В то же время период правления Луи Филиппа был отмечен и социальным прогрессом: отменены телесные наказания в учебных заведениях, начато преобразование пенитенциарной системы, заложены основы народного образования (каждая община предоставляла здание для школы и жалованье учителям) и др.
Еще одним результатом революции 1830 года стало обеспечение парламентаризма и прав личности, некоторое расширение господствующего класса. Однако характер этого класса остался прежним. Как монархия Бурбонов была господством крупной буржуазии, так им осталась и монархия Луи Филиппа. Но если в первом случае буржуазии приходилось отстаивать свои права от посягательств феодального дворянства, то во втором опасность появилась снизу, преимущественно со стороны мелкой буржуазии и рабочих, которые стали республиканской оппозицией, имевшей лишь очень слабую возможность действовать через парламент. Это не значит, что парламент был однороден; в нем были партии, сменявшиеся у кормила власти, боровшиеся друг с другом, но наиболее серьезная и опасная оппозиция находилась вне палаты. Если главным требованием оппозиции в эпоху Реставрации было соблюдение уже существовавшей Хартии 1814 года, с ее свободой слова и иными правами личности, то главные требования оппозиции сейчас сводились к изменению конституции, введению всеобщего избирательного права.
При этом наиболее дальновидные политики, как А. Тьера, Ф. Минье, К. Перье, делали определенные выводы из революции 1830 года. Они видели не только порыв масс, но и стихийность толпы, временами необузданность (кровавые эксцессы, грабежи и т. д.), наличие разнонаправленных интересов, хотя и не оформленных идеологически, которые далеко уже не совпадали друг с другом.
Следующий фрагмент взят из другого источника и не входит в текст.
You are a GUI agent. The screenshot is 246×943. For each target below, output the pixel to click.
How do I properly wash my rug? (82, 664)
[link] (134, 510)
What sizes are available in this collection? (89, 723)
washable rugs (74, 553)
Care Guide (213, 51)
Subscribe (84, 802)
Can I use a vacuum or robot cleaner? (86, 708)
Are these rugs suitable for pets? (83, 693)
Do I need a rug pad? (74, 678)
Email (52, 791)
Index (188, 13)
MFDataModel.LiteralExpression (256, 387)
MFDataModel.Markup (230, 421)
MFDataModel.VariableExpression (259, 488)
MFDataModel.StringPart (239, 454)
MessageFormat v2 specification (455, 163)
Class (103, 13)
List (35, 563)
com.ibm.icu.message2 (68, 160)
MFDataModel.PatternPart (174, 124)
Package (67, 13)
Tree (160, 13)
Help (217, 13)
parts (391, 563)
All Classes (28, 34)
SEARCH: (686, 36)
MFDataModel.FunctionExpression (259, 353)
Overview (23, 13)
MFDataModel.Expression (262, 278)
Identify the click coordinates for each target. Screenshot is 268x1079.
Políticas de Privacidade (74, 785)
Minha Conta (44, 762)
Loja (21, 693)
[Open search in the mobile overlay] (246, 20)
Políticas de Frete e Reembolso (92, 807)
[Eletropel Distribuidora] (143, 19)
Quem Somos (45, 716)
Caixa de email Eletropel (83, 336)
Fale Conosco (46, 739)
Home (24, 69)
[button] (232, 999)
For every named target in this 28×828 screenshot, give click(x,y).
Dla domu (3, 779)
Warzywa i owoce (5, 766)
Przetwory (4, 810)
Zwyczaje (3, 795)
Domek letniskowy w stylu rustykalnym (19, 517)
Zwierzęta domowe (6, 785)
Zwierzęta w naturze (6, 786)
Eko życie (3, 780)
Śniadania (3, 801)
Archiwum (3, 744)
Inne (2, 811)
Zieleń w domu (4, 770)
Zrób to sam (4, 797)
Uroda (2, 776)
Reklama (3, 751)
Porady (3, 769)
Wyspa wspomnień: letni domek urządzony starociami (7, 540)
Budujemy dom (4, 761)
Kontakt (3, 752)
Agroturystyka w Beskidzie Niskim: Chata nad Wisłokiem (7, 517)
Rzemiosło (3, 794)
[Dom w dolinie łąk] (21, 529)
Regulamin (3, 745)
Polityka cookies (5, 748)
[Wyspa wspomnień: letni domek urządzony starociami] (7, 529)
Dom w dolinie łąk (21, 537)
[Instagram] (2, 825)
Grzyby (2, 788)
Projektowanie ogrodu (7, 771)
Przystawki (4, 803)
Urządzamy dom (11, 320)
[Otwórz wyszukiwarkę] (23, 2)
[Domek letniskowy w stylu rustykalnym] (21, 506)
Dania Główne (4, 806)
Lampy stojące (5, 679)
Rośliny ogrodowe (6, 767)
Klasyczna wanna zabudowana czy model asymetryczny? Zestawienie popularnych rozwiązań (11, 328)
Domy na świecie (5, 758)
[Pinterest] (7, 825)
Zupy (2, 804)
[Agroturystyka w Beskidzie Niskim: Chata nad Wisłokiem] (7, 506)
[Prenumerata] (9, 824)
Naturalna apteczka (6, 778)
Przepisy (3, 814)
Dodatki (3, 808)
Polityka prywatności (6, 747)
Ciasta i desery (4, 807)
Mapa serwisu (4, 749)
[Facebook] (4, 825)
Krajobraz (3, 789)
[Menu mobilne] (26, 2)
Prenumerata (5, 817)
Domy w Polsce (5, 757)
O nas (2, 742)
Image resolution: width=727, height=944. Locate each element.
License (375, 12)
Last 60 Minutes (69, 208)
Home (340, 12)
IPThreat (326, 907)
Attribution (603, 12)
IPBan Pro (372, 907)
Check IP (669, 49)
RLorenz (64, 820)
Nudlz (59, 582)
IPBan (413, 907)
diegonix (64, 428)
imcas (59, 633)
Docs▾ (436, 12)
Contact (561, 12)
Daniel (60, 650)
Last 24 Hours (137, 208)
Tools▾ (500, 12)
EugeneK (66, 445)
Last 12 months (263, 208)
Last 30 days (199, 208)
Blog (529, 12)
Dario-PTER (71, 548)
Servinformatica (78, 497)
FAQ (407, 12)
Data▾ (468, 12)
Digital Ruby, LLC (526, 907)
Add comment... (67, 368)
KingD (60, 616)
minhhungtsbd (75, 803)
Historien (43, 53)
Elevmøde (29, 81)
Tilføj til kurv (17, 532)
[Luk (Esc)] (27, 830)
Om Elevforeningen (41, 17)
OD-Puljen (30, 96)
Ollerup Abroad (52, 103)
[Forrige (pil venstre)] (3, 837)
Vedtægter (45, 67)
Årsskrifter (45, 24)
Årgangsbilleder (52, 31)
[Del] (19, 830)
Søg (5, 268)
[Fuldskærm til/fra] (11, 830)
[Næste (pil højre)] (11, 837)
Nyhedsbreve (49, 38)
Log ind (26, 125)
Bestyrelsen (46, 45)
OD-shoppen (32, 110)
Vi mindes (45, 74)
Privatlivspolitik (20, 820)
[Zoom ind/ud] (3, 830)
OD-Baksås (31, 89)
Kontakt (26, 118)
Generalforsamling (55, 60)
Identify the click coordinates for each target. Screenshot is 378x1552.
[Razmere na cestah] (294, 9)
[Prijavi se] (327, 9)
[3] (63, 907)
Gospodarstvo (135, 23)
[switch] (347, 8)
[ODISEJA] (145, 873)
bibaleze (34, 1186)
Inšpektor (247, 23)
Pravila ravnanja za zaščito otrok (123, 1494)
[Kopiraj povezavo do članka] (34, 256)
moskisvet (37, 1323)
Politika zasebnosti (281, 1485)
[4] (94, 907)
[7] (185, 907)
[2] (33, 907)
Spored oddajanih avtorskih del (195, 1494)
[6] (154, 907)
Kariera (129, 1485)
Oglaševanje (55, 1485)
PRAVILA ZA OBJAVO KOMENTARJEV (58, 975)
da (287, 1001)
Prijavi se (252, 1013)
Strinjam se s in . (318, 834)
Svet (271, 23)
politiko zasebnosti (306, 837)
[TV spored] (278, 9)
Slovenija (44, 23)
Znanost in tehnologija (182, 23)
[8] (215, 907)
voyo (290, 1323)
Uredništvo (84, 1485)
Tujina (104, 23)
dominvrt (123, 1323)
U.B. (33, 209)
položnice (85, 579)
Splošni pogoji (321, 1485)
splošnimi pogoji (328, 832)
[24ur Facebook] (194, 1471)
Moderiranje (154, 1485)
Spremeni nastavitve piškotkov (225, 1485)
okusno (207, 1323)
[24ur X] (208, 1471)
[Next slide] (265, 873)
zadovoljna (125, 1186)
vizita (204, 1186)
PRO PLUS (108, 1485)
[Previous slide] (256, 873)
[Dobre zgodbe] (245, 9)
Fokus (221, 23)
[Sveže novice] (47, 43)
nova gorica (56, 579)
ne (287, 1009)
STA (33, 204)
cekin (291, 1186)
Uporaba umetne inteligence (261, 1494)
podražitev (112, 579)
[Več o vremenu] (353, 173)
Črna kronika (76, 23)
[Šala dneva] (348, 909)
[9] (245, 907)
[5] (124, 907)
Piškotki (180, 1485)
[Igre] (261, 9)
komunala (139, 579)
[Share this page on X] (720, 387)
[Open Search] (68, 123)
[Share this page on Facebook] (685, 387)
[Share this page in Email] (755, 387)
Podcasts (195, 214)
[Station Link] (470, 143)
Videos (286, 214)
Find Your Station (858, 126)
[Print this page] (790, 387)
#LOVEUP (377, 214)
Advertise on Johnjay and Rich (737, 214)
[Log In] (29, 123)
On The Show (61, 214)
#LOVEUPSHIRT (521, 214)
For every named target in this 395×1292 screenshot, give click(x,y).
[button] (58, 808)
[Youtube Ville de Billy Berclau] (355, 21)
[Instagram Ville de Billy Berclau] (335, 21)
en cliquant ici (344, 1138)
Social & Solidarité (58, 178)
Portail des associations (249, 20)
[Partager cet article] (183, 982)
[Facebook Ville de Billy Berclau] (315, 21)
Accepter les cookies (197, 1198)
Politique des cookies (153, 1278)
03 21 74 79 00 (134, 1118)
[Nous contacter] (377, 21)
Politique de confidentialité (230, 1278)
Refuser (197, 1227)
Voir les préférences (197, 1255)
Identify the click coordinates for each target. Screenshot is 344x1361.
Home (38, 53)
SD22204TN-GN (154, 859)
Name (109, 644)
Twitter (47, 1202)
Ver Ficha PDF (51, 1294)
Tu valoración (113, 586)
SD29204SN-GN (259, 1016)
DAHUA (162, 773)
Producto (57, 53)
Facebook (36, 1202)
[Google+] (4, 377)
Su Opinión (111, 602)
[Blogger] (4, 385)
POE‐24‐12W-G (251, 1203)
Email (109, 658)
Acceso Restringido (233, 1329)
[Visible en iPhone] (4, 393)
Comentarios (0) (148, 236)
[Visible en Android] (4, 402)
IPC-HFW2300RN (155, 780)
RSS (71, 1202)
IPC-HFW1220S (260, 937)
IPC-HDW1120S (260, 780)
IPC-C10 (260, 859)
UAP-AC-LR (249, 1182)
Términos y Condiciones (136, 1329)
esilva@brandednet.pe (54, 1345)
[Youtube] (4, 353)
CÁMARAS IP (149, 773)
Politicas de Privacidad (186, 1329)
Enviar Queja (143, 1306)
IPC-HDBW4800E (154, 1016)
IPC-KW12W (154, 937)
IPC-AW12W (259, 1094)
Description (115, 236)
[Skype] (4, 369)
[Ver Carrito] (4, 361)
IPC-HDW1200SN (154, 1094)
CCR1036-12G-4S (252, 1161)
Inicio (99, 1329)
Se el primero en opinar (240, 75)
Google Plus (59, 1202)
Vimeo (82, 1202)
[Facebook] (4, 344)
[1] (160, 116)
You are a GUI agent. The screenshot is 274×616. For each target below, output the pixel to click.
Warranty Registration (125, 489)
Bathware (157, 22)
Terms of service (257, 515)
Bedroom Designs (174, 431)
Все это могло создавать угрозу для государственного строя, их интересам и благосостоянию, тому режиму, какой они всеми силами поддерживали. Несколько раз вспыхивали мятежи (роялистские, бонапартистские), а на короля Луи Филиппа в период с 1835 по 1846 год было совершено не менее шести покушений. Поэтому во время Июльской монархии власти старались оперативно реагировать на выступления оппозиции и жестко подавлять всякое неповиновение.
Во внешней политике сказывалась двойственность поведения Франции на европейской арене и за ее пределами. Если по отношению к великим державам Франция проводила осмотрительную и временами осторожную политику, то по отношению к другим странам она придерживалась твердой и решительной политики. Во время Июльской монархии Луи Филипп осуществлял политику брачных союзов, которая должна была создать прочную основу для дружественных отношений между странами и признания за рубежом Орлеанской династии как законной и не несущей идеи революции.
Правительство Франции продолжало неукоснительно соблюдать решения Венского конгресса и международных договоров, завершивших наполеоновские войны. Это вызвало яростную критику со стороны бонапартистов и левых, которые считали, что правительство предает национальные интересы и сдает свои позиции. Оппозиция ловко использовала этот фактор, чтобы воздействовать на народ. К этому времени в народной памяти стерлись беды и невзгоды бесконечных войн первого императора. Шрамы войны затянулись, но ностальгия по победам и имперскому величию осталась. В крестьянстве крепко сидела мысль о «народном императоре», кто гарантировал стабильность и достаток. Поэтому правительство решило использовать «имперскую память» в целях укрепления своего авторитета и консолидации общества.